Externalities- when the market does not take into account the impact of an economic activity on outsiders. For example, the market may ignore the costs imposed on outsiders by a firm polluting the environment.
Public goods such as national defence. How much defence would be provided if it were left to the market? Where there is incomplete or asymmetric information
A monopoly is natural if one firm can produce a given set of goods or services at lower cost than can any other number of firms. A natural monopoly results when costs are decreasing in the scale of a firm (economies of scale). In natural monopoly situations the monopolists will raise his costs and tariffs because he lacks incentives for efficiency and is interested in the maximization of profit.

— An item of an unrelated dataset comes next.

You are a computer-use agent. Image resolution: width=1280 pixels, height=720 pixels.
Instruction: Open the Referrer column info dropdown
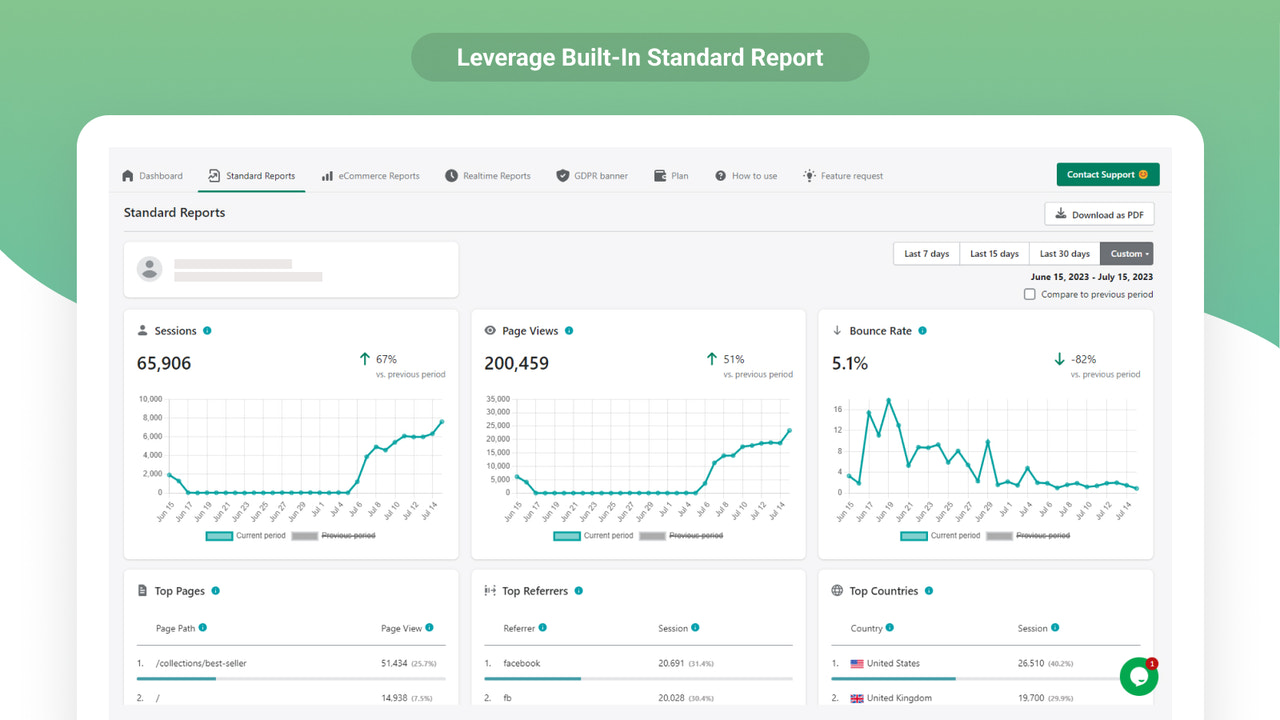[542, 628]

A single firm can meet market demand at a lower cost than two or more competing firms could.
Economies of scale are frequently cited as a reason for natural monopoly. In some industries, the fixed costs of initial entry or set-up are so large relative to operational costs that average cost declines over a substantial volume of output. In extreme cases, a firm may not reach the lowest average cost point in its cost function until the available market demand is exhausted. In markets with these characteristics, a single supplier is actually the most efficient form of organization (unlike other monopolies that arise for legal or other reasons).
Public utilities and telecommunications carriers have long been viewed as natural monopolies, but technological change may now be gradually eroding their natural monopoly characteristic. That is because modern technology that relies increasingly on fast computers and software is making plant and equipment more modular and scalable than in the past, and is...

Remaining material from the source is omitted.